§ **GIVEN PROBLEM**
Show every line of the material below that contains the word "height", copying each line in full.

§ **RECORD EXTRACTS**
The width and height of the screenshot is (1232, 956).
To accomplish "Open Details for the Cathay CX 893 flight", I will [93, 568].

...

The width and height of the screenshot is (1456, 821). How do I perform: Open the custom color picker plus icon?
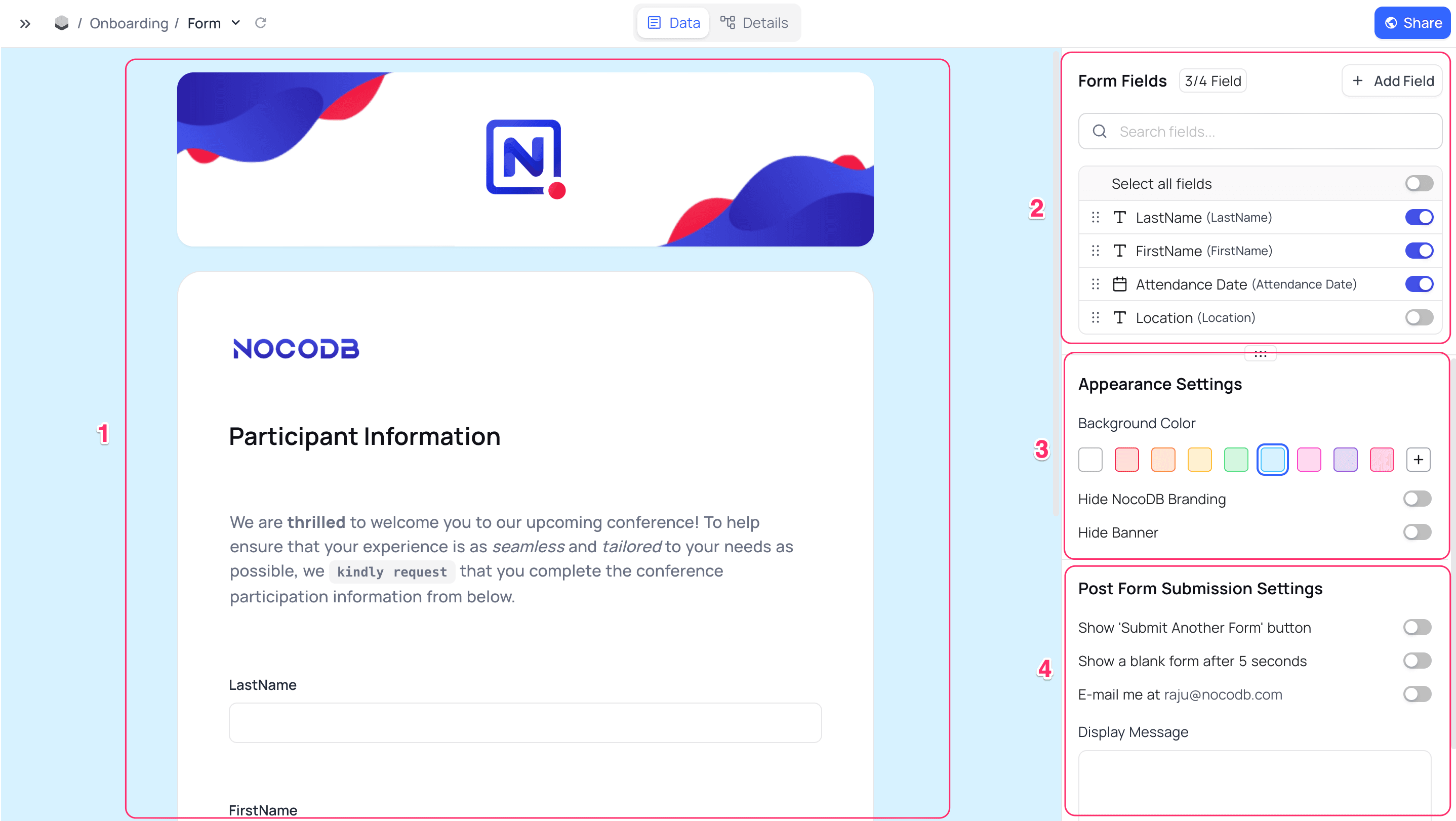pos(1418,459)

...

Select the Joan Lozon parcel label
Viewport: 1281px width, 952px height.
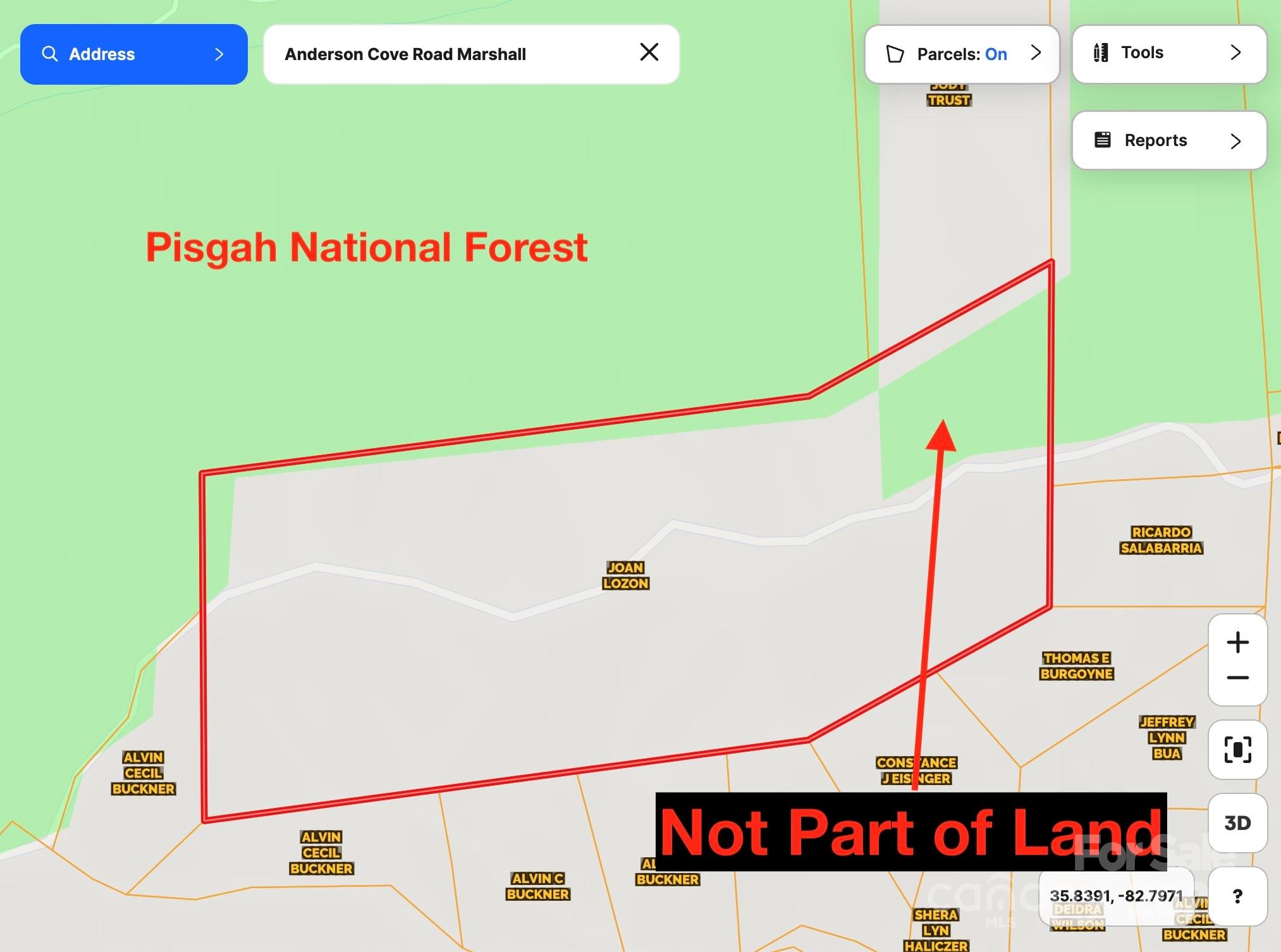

§ **ANSWER BELOW**
The width and height of the screenshot is (1232, 956).
The width and height of the screenshot is (1456, 821). How do I perform: Open the custom color picker plus icon?
Viewport: 1281px width, 952px height.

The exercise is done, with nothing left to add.